Could you write out the lines below exactly, beginning with the first and finishing with the one that contains "Nikola Budanovic (33, 96)"?

Collected data entries
----

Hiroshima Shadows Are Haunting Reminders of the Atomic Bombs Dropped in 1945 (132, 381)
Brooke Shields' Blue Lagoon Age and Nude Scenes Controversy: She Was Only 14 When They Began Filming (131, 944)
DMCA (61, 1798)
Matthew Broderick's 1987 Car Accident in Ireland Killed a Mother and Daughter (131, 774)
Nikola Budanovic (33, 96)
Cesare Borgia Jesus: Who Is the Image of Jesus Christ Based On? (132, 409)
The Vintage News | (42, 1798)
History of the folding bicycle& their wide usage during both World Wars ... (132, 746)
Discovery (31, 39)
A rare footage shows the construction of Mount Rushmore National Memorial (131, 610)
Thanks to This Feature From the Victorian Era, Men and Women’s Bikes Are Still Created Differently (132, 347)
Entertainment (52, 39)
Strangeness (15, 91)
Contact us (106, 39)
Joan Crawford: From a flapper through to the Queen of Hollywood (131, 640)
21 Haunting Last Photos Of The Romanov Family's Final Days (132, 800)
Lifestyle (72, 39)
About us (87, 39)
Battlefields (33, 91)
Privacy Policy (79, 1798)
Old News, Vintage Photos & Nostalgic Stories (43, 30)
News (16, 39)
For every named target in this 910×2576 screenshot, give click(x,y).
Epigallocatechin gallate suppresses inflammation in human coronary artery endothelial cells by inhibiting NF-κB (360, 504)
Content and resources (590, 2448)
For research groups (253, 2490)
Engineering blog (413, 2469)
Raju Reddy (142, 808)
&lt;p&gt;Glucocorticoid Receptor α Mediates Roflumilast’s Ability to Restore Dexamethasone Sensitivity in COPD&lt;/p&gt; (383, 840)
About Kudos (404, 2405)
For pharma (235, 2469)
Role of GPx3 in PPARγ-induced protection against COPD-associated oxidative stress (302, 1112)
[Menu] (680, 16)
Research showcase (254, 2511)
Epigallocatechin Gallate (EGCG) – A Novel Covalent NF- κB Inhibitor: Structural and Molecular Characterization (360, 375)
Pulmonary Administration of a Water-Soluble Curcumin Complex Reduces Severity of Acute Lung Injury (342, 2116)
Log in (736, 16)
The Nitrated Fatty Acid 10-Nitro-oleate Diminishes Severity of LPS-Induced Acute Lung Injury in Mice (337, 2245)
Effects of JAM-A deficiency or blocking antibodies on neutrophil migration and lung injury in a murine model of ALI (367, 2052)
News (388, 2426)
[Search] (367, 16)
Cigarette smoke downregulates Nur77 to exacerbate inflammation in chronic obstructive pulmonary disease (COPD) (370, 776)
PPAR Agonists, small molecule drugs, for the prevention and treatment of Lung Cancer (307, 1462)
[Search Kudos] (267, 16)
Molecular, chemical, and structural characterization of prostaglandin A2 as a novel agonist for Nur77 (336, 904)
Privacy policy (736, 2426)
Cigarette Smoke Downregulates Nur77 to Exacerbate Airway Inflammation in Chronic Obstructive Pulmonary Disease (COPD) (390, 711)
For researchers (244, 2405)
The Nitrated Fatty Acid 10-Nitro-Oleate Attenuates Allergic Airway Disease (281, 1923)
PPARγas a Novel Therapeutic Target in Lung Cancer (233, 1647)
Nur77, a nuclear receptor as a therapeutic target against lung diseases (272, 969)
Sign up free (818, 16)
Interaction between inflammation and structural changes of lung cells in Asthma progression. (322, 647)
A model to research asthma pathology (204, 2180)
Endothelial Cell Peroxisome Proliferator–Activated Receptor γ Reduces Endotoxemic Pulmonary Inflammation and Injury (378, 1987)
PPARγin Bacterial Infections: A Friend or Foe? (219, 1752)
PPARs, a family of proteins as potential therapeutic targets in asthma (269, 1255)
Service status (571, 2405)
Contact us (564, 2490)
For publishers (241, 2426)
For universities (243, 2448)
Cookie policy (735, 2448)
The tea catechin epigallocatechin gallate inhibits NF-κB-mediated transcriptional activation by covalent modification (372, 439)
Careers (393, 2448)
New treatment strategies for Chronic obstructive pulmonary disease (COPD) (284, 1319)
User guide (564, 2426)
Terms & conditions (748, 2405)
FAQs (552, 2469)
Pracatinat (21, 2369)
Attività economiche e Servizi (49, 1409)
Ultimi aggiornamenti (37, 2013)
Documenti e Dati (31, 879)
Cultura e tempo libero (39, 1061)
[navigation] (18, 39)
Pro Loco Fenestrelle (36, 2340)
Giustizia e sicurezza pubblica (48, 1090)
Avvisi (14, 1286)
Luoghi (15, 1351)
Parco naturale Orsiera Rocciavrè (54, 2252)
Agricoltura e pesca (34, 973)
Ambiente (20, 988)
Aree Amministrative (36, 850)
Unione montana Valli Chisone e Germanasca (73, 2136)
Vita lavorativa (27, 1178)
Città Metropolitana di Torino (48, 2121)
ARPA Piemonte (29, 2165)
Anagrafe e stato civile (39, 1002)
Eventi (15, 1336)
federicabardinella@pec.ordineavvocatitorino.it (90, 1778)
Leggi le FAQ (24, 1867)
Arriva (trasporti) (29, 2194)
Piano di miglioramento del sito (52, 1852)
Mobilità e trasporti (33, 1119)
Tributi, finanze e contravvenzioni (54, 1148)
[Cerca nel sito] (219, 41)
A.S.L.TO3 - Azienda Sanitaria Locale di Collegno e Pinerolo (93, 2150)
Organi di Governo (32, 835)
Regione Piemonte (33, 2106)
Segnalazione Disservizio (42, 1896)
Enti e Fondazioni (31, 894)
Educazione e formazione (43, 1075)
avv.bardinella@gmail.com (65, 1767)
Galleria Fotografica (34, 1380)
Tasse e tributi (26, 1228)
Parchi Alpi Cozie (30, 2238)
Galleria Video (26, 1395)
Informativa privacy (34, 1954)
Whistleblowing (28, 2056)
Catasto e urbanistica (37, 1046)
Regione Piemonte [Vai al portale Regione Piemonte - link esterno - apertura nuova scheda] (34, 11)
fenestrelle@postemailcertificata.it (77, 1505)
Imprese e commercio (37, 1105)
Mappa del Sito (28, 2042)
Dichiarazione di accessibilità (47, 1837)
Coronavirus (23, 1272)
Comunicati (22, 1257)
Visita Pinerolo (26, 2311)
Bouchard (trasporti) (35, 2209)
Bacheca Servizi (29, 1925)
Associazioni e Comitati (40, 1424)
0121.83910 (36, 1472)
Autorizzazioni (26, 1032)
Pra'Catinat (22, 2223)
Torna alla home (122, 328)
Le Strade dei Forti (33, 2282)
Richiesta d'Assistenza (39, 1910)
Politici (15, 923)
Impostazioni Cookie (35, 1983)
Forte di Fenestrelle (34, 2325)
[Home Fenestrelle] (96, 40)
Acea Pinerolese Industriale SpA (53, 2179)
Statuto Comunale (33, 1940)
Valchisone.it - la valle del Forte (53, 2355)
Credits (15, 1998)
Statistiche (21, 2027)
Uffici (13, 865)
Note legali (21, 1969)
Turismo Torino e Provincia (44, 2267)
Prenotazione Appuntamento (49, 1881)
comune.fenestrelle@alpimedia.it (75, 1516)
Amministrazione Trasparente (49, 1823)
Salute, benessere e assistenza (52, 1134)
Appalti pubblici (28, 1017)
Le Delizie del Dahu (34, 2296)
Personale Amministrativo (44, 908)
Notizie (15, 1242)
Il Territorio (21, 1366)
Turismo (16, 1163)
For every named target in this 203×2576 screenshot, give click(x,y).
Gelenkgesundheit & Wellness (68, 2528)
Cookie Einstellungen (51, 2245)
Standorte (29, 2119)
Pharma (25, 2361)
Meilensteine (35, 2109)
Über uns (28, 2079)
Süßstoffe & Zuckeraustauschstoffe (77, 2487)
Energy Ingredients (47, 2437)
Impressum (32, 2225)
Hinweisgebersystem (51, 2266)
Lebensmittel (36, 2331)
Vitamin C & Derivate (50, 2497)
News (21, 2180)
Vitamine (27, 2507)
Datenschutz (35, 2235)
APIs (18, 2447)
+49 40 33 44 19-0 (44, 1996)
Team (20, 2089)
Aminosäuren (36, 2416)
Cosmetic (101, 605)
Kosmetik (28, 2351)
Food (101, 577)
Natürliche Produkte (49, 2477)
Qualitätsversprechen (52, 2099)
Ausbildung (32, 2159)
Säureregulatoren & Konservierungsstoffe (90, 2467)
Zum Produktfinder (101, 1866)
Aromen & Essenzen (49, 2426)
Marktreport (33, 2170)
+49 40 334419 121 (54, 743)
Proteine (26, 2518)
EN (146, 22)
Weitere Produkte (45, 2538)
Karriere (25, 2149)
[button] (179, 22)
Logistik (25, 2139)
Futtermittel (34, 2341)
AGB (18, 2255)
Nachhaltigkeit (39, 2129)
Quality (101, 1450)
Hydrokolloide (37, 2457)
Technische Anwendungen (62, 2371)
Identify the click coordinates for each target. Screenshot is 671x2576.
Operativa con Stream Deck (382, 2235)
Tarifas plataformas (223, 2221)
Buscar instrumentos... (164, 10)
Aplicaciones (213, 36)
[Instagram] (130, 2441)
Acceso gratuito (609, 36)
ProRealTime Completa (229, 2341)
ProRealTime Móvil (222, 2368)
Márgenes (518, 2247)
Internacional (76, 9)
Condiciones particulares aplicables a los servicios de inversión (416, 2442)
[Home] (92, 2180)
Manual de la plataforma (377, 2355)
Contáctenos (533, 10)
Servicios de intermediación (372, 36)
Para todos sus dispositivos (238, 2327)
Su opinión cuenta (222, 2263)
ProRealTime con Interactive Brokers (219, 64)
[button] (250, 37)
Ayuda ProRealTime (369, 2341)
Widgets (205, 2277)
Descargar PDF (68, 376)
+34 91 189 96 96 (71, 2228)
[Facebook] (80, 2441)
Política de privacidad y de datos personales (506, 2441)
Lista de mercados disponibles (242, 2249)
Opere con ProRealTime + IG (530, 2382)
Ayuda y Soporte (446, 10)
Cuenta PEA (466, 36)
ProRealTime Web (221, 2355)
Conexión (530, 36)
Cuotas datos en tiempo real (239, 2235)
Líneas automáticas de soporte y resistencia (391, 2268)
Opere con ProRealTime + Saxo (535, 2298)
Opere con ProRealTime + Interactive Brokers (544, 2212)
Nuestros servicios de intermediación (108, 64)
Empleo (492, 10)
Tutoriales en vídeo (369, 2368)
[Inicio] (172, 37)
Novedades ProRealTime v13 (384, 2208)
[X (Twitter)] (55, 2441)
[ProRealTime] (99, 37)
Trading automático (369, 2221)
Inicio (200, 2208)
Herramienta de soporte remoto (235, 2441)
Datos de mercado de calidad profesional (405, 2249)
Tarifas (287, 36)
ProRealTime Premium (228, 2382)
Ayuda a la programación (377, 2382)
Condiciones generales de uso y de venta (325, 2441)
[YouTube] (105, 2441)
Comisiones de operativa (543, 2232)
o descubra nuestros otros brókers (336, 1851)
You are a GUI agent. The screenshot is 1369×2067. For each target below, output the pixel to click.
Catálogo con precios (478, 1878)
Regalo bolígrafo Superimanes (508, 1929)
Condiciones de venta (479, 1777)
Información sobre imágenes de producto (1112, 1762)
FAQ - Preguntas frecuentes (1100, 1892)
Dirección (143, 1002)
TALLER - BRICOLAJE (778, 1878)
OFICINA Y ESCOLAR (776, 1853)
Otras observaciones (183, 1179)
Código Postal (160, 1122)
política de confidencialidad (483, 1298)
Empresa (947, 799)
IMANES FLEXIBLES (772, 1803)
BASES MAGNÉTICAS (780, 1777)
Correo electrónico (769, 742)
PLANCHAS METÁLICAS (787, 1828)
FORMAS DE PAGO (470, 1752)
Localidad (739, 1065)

----

EXERCISE OUTPUT
Hiroshima Shadows Are Haunting Reminders of the Atomic Bombs Dropped in 1945 (132, 381)
Brooke Shields' Blue Lagoon Age and Nude Scenes Controversy: She Was Only 14 When They Began Filming (131, 944)
DMCA (61, 1798)
Matthew Broderick's 1987 Car Accident in Ireland Killed a Mother and Daughter (131, 774)
Nikola Budanovic (33, 96)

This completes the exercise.